Supervised Learning

K-NN Basic Approach

store all training examples
- For new(i.e. test) examples, find k nearest stored examples
- combine these k into the answer for the test example

How to choose a special k?: Use tune set! Cross-validation

For k-NN, good idea to normalize your data

zero mean + unit standard deviation
scale to [-1, 1] or [0, 1]

Some Variations

weigh neighbours by 1 / distance
- draw an N-dimension sphere and collect all points inside, then do a vote
- curse of dimensionality: irrelevant features overwhelm informative features as dimension grows

The standard (non-deep) structure of Artificial neural network

weights: persist between examples, though learning algorithm changes them slowly
Different ANNs:
- No Hidden Unit: perceptron
- Several layers of Hidden Units: DEEP Neural Network
Activation Functions (except for input units)
forward propagation (“reasoning”)
train the threshold
delta (learning) rule
weight space
early stopping
epoch is one cycle through all training examples
cs540 Jim Gast@1999
cs540 Chuck Dyer@2014

Training/Learning the - (aka, bias)

Treating the bias as the n+1 feature (a special weight with input 1)

# i = [1, N]
#: THETA is bias
If sum(Wi * OUTi) >= theta: # the step function
    return 1
else:
    return 0

# i = [1, N+1]
# Where OUTn+1 = -1 and WEIGHTn+1 = theta
If sum(Wi * OUTi) >= 0: # the step function
    return 1
else:
    return 0

For each neural layer in an MLP network, there is also a bias term.

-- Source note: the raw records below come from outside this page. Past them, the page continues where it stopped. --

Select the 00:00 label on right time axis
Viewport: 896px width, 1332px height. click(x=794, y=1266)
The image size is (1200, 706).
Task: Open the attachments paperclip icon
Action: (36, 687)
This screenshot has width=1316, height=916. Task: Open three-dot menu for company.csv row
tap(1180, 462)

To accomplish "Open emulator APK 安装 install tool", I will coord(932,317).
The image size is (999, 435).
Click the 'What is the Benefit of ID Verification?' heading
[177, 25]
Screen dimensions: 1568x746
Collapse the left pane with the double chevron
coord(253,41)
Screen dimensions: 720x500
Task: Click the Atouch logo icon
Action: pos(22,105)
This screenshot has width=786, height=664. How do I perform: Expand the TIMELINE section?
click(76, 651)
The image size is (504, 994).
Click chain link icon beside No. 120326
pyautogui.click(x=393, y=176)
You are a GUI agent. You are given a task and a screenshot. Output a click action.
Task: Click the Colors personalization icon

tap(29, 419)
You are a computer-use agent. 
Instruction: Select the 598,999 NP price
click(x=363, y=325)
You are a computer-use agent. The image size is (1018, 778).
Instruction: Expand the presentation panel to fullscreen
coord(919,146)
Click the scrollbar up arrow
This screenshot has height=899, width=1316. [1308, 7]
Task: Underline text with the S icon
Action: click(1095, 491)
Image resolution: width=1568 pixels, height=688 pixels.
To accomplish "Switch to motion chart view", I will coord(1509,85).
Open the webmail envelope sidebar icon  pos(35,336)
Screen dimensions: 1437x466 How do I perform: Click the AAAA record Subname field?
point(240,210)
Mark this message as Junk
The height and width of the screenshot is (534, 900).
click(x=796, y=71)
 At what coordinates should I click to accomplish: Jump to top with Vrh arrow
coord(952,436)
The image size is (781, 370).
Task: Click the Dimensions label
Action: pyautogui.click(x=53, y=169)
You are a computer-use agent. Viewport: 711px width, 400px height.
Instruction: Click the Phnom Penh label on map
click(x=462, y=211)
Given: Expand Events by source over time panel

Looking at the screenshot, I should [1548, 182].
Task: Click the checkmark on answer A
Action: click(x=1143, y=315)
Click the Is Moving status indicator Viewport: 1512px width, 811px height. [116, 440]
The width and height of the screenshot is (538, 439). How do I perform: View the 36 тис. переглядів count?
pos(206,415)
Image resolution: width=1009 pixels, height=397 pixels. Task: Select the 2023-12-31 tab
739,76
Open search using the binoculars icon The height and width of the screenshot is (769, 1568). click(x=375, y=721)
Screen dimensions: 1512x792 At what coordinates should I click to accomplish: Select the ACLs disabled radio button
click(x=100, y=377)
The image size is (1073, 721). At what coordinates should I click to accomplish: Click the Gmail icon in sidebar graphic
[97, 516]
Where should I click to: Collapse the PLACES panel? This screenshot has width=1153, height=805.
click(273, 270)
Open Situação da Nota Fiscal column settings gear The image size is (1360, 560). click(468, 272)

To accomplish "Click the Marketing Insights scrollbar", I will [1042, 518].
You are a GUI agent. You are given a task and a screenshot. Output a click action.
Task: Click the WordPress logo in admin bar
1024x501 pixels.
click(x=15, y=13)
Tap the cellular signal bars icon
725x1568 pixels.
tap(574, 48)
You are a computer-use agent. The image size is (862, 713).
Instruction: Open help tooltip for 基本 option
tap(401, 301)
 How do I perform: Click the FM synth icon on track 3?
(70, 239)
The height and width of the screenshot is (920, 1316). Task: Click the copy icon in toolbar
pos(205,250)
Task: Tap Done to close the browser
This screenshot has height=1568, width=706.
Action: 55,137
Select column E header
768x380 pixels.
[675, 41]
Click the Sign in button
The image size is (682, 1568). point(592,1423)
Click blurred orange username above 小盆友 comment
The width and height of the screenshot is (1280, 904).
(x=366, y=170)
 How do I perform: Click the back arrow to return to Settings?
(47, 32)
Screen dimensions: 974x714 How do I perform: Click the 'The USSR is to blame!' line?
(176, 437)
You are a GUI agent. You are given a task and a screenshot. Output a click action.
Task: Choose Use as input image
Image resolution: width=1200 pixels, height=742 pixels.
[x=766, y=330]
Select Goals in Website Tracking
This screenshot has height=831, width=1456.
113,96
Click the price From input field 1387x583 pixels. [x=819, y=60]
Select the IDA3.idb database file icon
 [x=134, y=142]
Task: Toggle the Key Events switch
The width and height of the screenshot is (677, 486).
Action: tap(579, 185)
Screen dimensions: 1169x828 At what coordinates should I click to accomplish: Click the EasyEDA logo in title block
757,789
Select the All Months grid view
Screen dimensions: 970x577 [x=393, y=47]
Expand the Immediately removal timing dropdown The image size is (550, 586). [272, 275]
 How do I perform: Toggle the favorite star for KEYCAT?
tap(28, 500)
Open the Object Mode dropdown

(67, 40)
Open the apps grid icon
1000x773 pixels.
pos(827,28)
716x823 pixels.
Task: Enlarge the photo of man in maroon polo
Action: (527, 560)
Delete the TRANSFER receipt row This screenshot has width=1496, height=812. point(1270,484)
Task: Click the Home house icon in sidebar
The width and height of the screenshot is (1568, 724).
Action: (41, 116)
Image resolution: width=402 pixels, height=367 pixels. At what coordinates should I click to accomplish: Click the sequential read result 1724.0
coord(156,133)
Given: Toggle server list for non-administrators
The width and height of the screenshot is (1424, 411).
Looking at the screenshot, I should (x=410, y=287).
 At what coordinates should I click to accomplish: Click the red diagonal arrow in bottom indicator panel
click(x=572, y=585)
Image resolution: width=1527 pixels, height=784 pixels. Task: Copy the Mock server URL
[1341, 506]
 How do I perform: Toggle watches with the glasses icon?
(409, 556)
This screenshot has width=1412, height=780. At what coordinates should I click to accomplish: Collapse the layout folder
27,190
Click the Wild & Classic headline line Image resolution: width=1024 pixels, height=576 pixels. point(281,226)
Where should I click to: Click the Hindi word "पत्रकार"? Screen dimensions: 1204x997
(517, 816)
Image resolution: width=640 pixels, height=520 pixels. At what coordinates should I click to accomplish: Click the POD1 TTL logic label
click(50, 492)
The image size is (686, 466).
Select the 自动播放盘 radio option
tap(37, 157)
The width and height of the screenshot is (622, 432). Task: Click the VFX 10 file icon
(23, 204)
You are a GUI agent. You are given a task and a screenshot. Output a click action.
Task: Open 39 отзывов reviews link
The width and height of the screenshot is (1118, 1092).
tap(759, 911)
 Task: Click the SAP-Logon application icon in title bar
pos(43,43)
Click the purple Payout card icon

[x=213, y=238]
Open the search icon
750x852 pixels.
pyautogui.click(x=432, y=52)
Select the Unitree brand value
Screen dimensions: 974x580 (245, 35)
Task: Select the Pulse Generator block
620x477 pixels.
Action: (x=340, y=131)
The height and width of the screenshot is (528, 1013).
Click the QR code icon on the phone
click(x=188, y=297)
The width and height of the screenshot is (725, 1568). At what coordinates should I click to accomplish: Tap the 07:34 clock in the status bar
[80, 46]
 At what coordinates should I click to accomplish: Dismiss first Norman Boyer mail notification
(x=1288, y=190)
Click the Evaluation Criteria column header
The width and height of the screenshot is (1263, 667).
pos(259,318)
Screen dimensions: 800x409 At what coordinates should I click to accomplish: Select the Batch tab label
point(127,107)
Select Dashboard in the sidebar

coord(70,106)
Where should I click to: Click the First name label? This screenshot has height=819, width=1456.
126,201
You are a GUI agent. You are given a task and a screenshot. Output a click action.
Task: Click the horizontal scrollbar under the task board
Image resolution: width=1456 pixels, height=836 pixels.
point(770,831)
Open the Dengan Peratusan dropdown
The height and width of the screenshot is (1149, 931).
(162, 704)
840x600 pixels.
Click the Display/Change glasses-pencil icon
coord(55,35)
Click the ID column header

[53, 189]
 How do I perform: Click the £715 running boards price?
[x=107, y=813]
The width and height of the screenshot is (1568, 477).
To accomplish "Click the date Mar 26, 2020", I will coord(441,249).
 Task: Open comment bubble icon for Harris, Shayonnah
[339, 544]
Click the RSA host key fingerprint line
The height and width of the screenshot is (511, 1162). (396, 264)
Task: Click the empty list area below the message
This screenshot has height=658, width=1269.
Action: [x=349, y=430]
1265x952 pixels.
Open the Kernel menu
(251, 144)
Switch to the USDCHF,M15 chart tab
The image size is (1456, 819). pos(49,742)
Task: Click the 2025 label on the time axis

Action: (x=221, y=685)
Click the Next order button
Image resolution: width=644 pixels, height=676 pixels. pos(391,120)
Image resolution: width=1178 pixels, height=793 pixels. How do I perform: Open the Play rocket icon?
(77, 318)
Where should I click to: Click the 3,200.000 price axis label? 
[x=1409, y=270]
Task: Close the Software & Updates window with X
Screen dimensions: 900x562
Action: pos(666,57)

Note that unlike MLP networks, the bias term of an RBF neural network connects to the output neurons only.

Linear separability

If we can N features, can an N-1 dimensional hyperplane separate the + and - example

Rewriting the “body” of the IF

  Line y = mx + b
  W1X1 + W2X2 = THETA is the "decision boundary"
  Solving for X2
      X2 = (THETA - W1X1) / W2 = (-W1/W2)X1 + THETA

XOR is not linearly separable

Perceptron convergence theorem by Rosenblatt

If there is a set of weights that correctly classify the ( linearly seperable ) training patterns, then the learning algorithm will find one such weight set, w in a finite number of iterations (Rosenblatt)
if a set of examples is linearly separable then the delta rule will learn the concept (i.e. get all the training examples correct)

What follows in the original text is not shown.